Kemeny Young example problems

Hello, I am working on a project called VoteVote which attempts to simulate a single election across (now 27) different methods all at once. I am implementing Kemeny Young currently and have been having a lot of trouble finding example problems for writing tests to ensure my implementation is sound. I've looked at numerous published papers and only found one example so far. Of course I could do it by hand, but that is error prone and not a good way to write a lot of tests.
Does anyone have a good resource (or even their own personal examples) they can share? I'm particularly interested in Kemeny Young currently, but examples from any of the other 26 methods are also welcome

All 27 methods btw are:
 plurality: fptp, veto, signed, vfa
 contingent: contingency, supplementary, sri_lanka
 runoff: irv, coombs, fab_irv
 positional: borda, nauru, eurovision, dabagh, binary_positional
 evaluative: approval, disapproval, cav, score, range
 condorcet: copeland, lull, kemeny_young
 budgetary: cumulative, fractional, quadratic, equal_even
lemme know if you want me to explain any of these in more detail, but there's a short explanation for each on the website I linked.

In brief, how are you modeling the factions and their voting decisions?
I have thought in terms of a given faction having a Scorelike attitude toward the candidates. But then a selection of algorithms could be available to choose from among for how a given faction will decide its votes.
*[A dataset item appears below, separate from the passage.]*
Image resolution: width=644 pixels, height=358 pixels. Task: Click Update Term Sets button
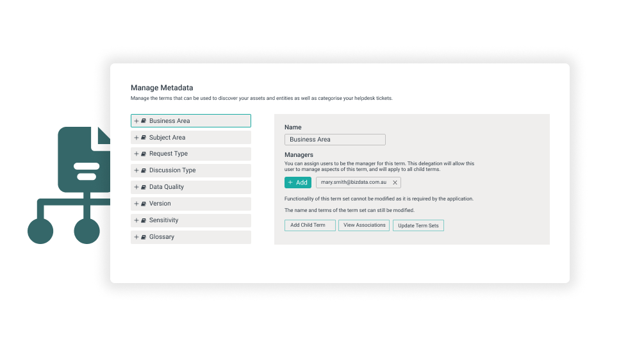point(418,225)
For example, they could exaggerate the score of their compromise candidate, if their true favorites are not popular with the other voters.
This is the first I heard of KemenyYoung. It sounds impractical to tally without computers. I see that electowiki gives the usual "capital city of Tennessee" (my State of birth) example.

For Condorcet, I would have thought Ranked Pairs and Schulze would be included. Maybe River too.

@jackwaugh Yes I have already turned that Tennessee into a test across multiple algorithms. I was looking for more examples. Perhaps a chapter in a textbook with exercises
In short, each voter voter's preference for each candidate is based on their distance in the RGB color space. Under the hood, each voter assigns each candidate a score from 0 to 100%.
We use these scores to derive all possible ballot types. Ordinal is easy to derive; for approval we say anything above 50%; for FPTP we take the highest scoring candidate, etc.
This is the first I heard of KemenyYoung. It sounds impractical to tally without computers.
There are various ways to optimize the algorithm. And many shortcuts you can take. In practice you wouldn't actually have to fully calculate every single path's score.

For Condorcet, I would have thought Ranked Pairs and Schulze would be included. Maybe River too.
They are planned. Condorcet algorithms are complicated to implement. This is the second iteration of this project. The first one had some more, but the main goal with this is to cache parts of results for easy reuse. E.g. we shouldn't have to calculate the borda results 3 times for Borda, Black, and STAR. Same principle for pairwise matrices, etc. Instead if we cache that result we can reuse some of the calculations. So it'll take some time to implement a lot of the more complex Condorcet algorithms efficiently. The code repository has a more thorough rundown of the planned additional algorithms. It's open source so feel free to contribute or open an issue
But anyways, that's not really the point of my post. I'm just asking if someone knows of resources where I can find more test case examples instead of having to work them out by hand. Got any?

@culi said in Kemeny Young example problems:
But anyways, that's not really the point of my post. I'm just asking if someone knows of resources where I can find more test case examples instead of having to work them out by hand. Got any?
No, sorry!

@culi I'm interested in this caching. Is it a programming pattern?